This morning, I was catching up on the RSS feeds I follow. I noticed an interesting snippet of code in the Abstract Heresies journal for the Discrete-time Fourier Transform. Here is his snippet of code:
(lambda (omega)
(sum 0 (vector-length samples)
(lambda (n)
(* (vector-ref samples n)
(make-polar 1.0 (* omega n)))))))
My first thought was That’s way too short.
Then, I started reading through it. My next thought was, maybe I don’t understand scheme at all. Then, my next thought was, I do understand this code, it just didn’t do things the way I expected.

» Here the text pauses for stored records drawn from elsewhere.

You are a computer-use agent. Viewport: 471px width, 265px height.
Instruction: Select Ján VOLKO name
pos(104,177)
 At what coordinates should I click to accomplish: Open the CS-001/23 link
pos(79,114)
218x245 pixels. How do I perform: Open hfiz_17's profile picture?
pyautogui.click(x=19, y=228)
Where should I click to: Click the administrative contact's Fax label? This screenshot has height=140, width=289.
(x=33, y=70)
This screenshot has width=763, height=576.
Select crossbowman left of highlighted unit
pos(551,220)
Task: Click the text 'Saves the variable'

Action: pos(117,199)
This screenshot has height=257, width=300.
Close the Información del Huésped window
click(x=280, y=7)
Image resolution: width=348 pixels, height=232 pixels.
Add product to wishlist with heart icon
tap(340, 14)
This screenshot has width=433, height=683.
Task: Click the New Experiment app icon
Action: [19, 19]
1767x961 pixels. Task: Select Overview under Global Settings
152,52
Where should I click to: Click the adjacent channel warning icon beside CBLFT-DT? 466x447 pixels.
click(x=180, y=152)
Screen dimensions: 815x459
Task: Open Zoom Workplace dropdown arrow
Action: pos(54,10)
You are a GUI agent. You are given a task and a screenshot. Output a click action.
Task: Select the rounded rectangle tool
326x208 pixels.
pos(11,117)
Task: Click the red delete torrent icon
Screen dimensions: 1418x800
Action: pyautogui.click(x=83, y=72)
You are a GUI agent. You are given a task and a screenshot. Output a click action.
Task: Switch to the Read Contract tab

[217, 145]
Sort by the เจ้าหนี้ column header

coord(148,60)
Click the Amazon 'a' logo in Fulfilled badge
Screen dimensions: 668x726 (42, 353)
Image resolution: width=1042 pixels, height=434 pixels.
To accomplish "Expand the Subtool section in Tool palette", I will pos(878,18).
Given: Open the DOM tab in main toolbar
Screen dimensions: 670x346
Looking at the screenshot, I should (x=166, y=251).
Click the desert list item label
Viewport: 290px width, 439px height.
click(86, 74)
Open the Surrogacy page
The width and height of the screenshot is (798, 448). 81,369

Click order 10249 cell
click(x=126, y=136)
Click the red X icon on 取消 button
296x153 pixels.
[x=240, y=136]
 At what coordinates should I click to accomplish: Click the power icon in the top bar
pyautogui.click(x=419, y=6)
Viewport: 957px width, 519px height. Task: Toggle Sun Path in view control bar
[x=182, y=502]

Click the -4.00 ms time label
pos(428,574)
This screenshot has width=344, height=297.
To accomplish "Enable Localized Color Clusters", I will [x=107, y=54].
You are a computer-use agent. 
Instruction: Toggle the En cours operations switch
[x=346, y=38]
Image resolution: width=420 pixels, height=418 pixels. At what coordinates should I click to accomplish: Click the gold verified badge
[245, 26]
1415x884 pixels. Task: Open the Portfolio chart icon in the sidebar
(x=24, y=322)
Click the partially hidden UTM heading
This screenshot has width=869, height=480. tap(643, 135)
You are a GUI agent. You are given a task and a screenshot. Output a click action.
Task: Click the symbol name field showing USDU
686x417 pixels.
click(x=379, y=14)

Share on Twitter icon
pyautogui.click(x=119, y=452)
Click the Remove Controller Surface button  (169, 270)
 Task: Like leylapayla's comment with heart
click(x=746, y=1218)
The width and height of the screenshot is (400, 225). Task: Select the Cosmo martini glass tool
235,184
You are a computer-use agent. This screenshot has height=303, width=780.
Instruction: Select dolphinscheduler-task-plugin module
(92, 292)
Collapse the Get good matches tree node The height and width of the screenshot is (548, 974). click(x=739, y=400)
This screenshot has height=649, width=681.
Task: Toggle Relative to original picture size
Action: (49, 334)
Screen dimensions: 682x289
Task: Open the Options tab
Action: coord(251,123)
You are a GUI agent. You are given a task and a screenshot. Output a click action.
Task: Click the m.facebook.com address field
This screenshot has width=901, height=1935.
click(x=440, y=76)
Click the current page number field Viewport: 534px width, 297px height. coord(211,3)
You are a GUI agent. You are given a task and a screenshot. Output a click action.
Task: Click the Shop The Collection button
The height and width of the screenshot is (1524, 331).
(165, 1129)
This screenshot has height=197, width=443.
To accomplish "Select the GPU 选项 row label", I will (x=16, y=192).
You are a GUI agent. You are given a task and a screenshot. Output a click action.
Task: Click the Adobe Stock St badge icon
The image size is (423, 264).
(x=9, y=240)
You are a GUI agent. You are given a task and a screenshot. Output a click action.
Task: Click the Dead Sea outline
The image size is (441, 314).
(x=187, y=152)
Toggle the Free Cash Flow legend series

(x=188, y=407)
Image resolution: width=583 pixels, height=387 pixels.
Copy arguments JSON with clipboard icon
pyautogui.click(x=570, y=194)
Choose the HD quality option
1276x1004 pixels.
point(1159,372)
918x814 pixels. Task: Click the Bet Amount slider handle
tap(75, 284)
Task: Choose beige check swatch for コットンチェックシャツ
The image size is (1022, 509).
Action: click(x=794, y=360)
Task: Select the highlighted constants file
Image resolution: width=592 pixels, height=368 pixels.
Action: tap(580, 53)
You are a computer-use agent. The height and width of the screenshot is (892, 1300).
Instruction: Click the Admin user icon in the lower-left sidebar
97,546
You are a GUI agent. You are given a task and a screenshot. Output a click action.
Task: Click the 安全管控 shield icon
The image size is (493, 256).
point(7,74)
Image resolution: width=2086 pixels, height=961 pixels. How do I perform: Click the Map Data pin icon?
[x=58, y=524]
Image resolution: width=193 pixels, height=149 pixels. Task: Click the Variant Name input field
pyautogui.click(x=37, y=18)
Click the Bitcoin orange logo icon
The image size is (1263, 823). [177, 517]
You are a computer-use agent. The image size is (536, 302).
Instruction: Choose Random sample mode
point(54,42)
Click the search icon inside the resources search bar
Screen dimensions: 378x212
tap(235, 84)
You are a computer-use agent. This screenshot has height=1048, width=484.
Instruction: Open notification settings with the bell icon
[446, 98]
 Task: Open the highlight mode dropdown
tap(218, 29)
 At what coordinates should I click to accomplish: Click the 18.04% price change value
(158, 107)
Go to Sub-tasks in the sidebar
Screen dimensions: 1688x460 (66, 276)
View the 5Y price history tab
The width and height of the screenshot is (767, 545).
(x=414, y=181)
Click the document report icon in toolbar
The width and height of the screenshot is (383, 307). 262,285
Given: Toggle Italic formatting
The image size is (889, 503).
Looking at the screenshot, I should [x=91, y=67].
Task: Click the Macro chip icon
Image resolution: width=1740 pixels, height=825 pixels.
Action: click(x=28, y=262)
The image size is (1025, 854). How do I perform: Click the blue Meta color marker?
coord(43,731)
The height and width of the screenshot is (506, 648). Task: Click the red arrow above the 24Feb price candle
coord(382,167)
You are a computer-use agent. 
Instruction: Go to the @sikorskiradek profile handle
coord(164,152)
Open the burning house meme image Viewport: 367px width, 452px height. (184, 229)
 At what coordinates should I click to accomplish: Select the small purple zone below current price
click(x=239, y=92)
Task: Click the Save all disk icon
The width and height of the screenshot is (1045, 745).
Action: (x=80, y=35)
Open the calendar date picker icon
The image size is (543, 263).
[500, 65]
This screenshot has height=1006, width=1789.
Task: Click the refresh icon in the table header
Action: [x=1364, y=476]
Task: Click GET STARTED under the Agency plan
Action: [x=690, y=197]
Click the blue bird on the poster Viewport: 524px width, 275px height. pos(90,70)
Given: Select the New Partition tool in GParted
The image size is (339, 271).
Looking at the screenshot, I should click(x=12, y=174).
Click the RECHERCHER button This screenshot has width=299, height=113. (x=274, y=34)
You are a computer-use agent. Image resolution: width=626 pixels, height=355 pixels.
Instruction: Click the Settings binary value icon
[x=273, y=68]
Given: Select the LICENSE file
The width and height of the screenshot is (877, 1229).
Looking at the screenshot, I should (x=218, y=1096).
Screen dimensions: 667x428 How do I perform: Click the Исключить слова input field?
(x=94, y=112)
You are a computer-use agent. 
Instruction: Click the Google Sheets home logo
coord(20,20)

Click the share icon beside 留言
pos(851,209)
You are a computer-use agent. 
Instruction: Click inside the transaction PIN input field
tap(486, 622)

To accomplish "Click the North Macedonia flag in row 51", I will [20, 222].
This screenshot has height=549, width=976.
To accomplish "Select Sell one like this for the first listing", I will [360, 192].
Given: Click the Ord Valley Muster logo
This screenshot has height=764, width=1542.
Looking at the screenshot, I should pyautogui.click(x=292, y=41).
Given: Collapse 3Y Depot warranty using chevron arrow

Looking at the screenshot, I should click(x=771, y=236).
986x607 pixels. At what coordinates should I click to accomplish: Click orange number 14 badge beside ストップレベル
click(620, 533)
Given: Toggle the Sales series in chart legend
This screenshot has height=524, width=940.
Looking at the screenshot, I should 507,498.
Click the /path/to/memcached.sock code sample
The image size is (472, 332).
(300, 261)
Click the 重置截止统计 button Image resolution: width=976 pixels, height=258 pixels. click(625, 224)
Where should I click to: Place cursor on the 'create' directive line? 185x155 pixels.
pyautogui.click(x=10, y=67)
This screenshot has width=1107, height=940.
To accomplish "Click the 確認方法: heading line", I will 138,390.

Here, I believe is a decent translation of the above into Common Lisp:
#'(lambda (omega)
(loop for nn from 0 below (length samples)
summing (let ((angle (* omega nn)))
(* (aref samples nn)
(complex (cos angle) (sin angle)))))))
Now, what I find most interesting here is that most implementations you’ll find for the DTFT (Discrete-Time Fourier Transform) take an array of samples and a wavelength, and returns a result. This, instead, returns a function which you can call with a wavelength omega. It returns an evaluator. This is an interesting pattern that I will have to try to keep in mind. I have used it in some places before. But, I am sure there are other places that I should have used it, and missed. This is one where I would have missed.
Usage for the above would go something like:
(dd angle1)
(dd angle2)
...)
For those not into Lisp either (who are you?), here is a rough translation into C++.
#include <complex>
class DTFT {
unsigned int len;
double* samples;
public:
DTFT( double* _samples, unsigned int _len ) {
this->len = _len;
this->samples = new double[ this->len ];
for ( unsigned int ii=0; ii < this->len; ++ii ) {
this->samples[ ii ] = _samples[ ii ];
}
}
~DTFT( void ) {
delete[] this->samples;
}
std::complex< double > operator () ( double omega ) const {
std::complex< double > sum( 0.0, 0.0 );
for ( unsigned int ii=0; ii < this->len; ++ii ) {
sum += this->samples[ ii ] * std::polar( 1.0, omega );
}
return sum;
}
};
With usage like:
dd( angle1 );
dd( angle2 );
...
So, six lines of Scheme or Lisp. Twenty-five lines of C++ including explicit definition of a class to act as a pseudo-closure, explicit copying and management of the samples buffer, etc. I suppose, a more direct translation would have used a std::vector to hold the samples and would have just kept a pointer to the buffer. That would have shaved off six or seven lines and the whole len and _len variables.